EmoDiffusion: Enhancing Emotional 3D Facial Animation with Latent Diffusion Models

TL;DR

EmoDiffusion tackles the challenge of emotionally expressive, speech-driven 3D facial animation by disentangling emotion through a dual-VAE architecture that separately models the upper-face and mouth, and by performing diffusion in a learned latent space guided by an audio-conditioned denoiser. The introduction of an Emotion Adapter helps refine upper-face movements to align with audio while preserving accurate lip synchronization. A new 3D-BEF dataset with 951 blendshape coefficients and nine emotional categories enables training and evaluation of animation-style upper-face expressiveness. Across quantitative metrics and perceptual studies, EmoDiffusion outperforms state-of-the-art baselines in emotional fidelity and dynamic expressiveness, demonstrating practical potential for accessible, high-quality emotional talking faces in real-time multimedia settings.

Abstract

Speech-driven 3D facial animation seeks to produce lifelike facial expressions that are synchronized with the speech content and its emotional nuances, finding applications in various multimedia fields. However, previous methods often overlook emotional facial expressions or fail to disentangle them effectively from the speech content. To address these challenges, we present EmoDiffusion, a novel approach that disentangles different emotions in speech to generate rich 3D emotional facial expressions. Specifically, our method employs two Variational Autoencoders (VAEs) to separately generate the upper face region and mouth region, thereby learning a more refined representation of the facial sequence. Unlike traditional methods that use diffusion models to connect facial expression sequences with audio inputs, we perform the diffusion process in the latent space. Furthermore, we introduce an Emotion Adapter to evaluate upper face movements accurately. Given the paucity of 3D emotional talking face data in the animation industry, we capture facial expressions under the guidance of animation experts using LiveLinkFace on an iPhone. This effort results in the creation of an innovative 3D blendshape emotional talking face dataset (3D-BEF) used to train our network. Extensive experiments and perceptual evaluations validate the effectiveness of our approach, confirming its superiority in generating realistic and emotionally rich facial animations.

Figures (5)

• Figure 1: Given audio input featuring diverse emotional tones, EmoDiffusion generates natural and vivid 3D facial expression sequences that accurately reflect the corresponding emotions.
• Figure 2: Overview of EmoDiffusion.
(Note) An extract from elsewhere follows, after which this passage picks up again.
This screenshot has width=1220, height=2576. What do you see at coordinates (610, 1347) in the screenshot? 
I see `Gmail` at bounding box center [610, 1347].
We propose EmoDiffusion, a novel framework that integrates two Variational Autoencoder (VAE) architectures using the facial blendshape coefficients data with their corresponding Latent Diffusion Models. This framework incorporates an Emotion Adapter-enhanced diffusion model specifically designed to augment the expressiveness of the upper face. Given an input audio signal, the audio encoder extracts an audio embedding, denoted as $\tau_{\theta}$. Utilizing the conditioned denoiser $\epsilon_{\theta}$, we reverse the diffusion steps to generate the latent facial expressions $\hat{z}_0$. These expressions are then decoded by the respective VAE decoders $\mathcal{D}$, and the outputs from each are concatenated to form the final facial expression sequence. This approach ensures a robust and expressive generation of facial movements synchronized with the input audio.
• Figure 3: 3D-BEF dataset consists of nine different significant facial expression with audio annotaions from different annotators. The figure showcases one example of each representative emotion of our dataset, including neutral, angry, doubtful, surprised, happy, sad, scared, serious, and proud.
• Figure 4: We conducted a visual comparison of facial movements using different methods trained on the 3D-BEF dataset. Our analysis focused on various syllables, revealing that our method achieved greater precision in mouth movements and upper face expressions across different emotional styles. Notably, our method exhibited enhanced movement in the eyebrows and eyelids, effectively capturing the essence of a happy emotion, exemplified by the syllable "/tA/". Furthermore, for syllables necessitating mouth curving, such as "/jAŋ/", our approach demonstrated superior accuracy in depicting the curving mouth movements. Our methods also express emotions well with modal particles like sobbing.
• Figure 6: Perceptual evaluation on Ours vs. Ground Truth or Ours vs. SelfTalk peng2023selftalk. The evaluation focused on the mesh visualization results of facial expressions generated by each method. Remarkably, participants in the study found it challenging to distinguish between the facial expressions generated by our model and the ground truth.